Say that Player A and Player B agreed to only play Protect Resource for the k rounds of games, then they would have less of an incentive to deviate. For instance, if at one of the games Player B deviates from Protect Resource and wins a high outcome of B2 compared to Player A’s A2, Player A could enact a punishment upon player B by only choosing to play Don’t Protect Resource for all remaining games. Therefore, Player B could have originally ended up with k(B1) outcome for all games, but instead, they will only receive a payoff of B2+(k-x)B1+(x-1)B4 for all games, with x being the round at which Player B broke the cooperation.
However, in order to make sure the punishment actually works, the payoffs would have to be that:
k(A1) > A2 + (k-x)A1 + (x-1)A4
k(B1) > B2 + (k-x)B1 + (x-1)B4
(In other words, the payoffs for cooperating is higher than not cooperating)
However there are some payoffs, or some k rounds of games, in which punishments would not be effective in making sure all Players continue to cooperate.
For instance, take the scenario of two tourism companies taking tourists on weekly scuba diving experiences around an area of fragile coral reefs.

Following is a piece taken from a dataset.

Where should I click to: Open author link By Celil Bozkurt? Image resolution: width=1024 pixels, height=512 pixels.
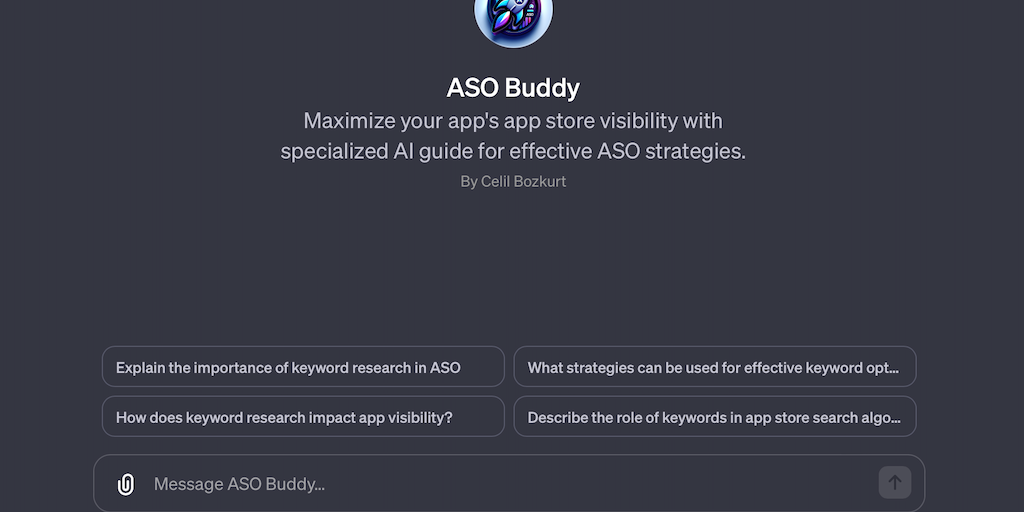coord(513,181)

They can either choose to simultaneously invest money on protective programs for the corals and continue their business, or they could simply neglect the long-term health of the corals.
| Player B | |||
| Player A | Protect Resource | Don’t Protect Resource | |
| Protect Resource | 3,3 | 0,5 | |
| Don’t Protect Resource | 5,0 | 2,2 | |
(With numbers representing expected revenue of a company, in millions. If both players choose don’t protect resource, both of the payoffs will be lower than if they both chose protect resource, due to the degradation of the corals and hence less tourists)
Both player 1 and player 2 would be incentivized to deviate from cooperation at the first round:
(If player A deviates:)
| Payoff for Player A | Payoff for Player B | |
| Round 1 | 5 | 0 |
| Round 2 | 2 | 2 |
Total payoff of A: 7
Total payoff of B: 2
(If player B deviates:)
| Payoff for Player A | Payoff for Player B | |
| Round 1 | 0 | 5 |
| Round 2 | 2 | 2 |
Total payoff of A: 2
Total payoff of B: 7
(If neither deviates:)
| Payoff for Player A | Payoff for Player B | |
| Round 1 | 3 | 3 |
| Round 2 | 2 | 2 |
Total payoff of A: 5
Total payoff of B: 5
Payoff 7 > 5.
Or, if the payoff for choosing don’t protect resources when the other player continues to cooperate is incredibly high, then players may also be tempted to deviate. Therefore, the effectiveness of punishments for this repeated game can depend on the number of rounds played at the values of the payoffs.
However, if the game is repeated for many more rounds, say k=100, then it is very likely neither player will be incentivized to deviate until the last couple of games. Say for instance k=100 rounds of the game above are played:
Payoff of Player A if they cooperates: 300
Payoff of Player A if they deviates: 3+3+3+…+5+2+2+2…….<300
Payoff of Player B if they cooperates: 300
Payoff of Player B if they deviates: 3+3+3+…+5+2+2+2…….<300
Therefore, the Tragedy of the Commons could potentially be avoided by these two companies in this scenario.
In conclusion, the fact that players can cooperate and create higher payoffs for themselves while utilizing punishments to enforce said cooperation shows that the tragedy of the commons can, in fact, be resolved in certain situations.